Implement circuit breaker pattern for failing providers:

import "github.com/lookatitude/beluga-ai/resilience"
func (g *LLMGateway) GenerateWithCircuitBreaker(ctx context.Context, msgs []schema.Message) (*schema.AIMessage, error) {
cb := resilience.NewCircuitBreaker(resilience.CircuitBreakerConfig{
FailureThreshold: 5,
SuccessThreshold: 2,
Timeout: 60 * time.Second,
})
return resilience.ExecuteWithCircuitBreaker(ctx, cb, func(ctx context.Context) (*schema.AIMessage, error) {
return g.Generate(ctx, msgs)
})
}
gateway:
routing_strategy: "health_based" # round_robin, cost_based, health_based
enable_failover: true
max_retries: 3
timeout: 60s
providers:
openai:
enabled: true
api_key: "${OPENAI_API_KEY}"
model: "gpt-4o"
rate_limit:
requests_per_minute: 60
tokens_per_minute: 90000
anthropic:
enabled: true
api_key: "${ANTHROPIC_API_KEY}"
model: "claude-3-5-sonnet-20241022"
rate_limit:
requests_per_minute: 50
bedrock:
enabled: true
region: "us-east-1"
model: "anthropic.claude-v2"
rate_limit:
requests_per_minute: 100
observability:
otel:
endpoint: "localhost:4317"
metrics:
enabled: true
tracing:
enabled: true
sample_rate: 1.0
  • Horizontal scaling: Deploy multiple gateway instances behind a load balancer.
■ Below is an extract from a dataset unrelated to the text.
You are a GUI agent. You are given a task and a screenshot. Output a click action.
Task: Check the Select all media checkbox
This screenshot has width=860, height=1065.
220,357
Each instance is stateless.
  • Provider management: Use health checks to automatically remove failing providers from rotation.
  • Caching: Implement prompt caching for frequently asked questions to reduce API calls.
  • Cost tracking: Monitor token usage per provider to optimize routing decisions.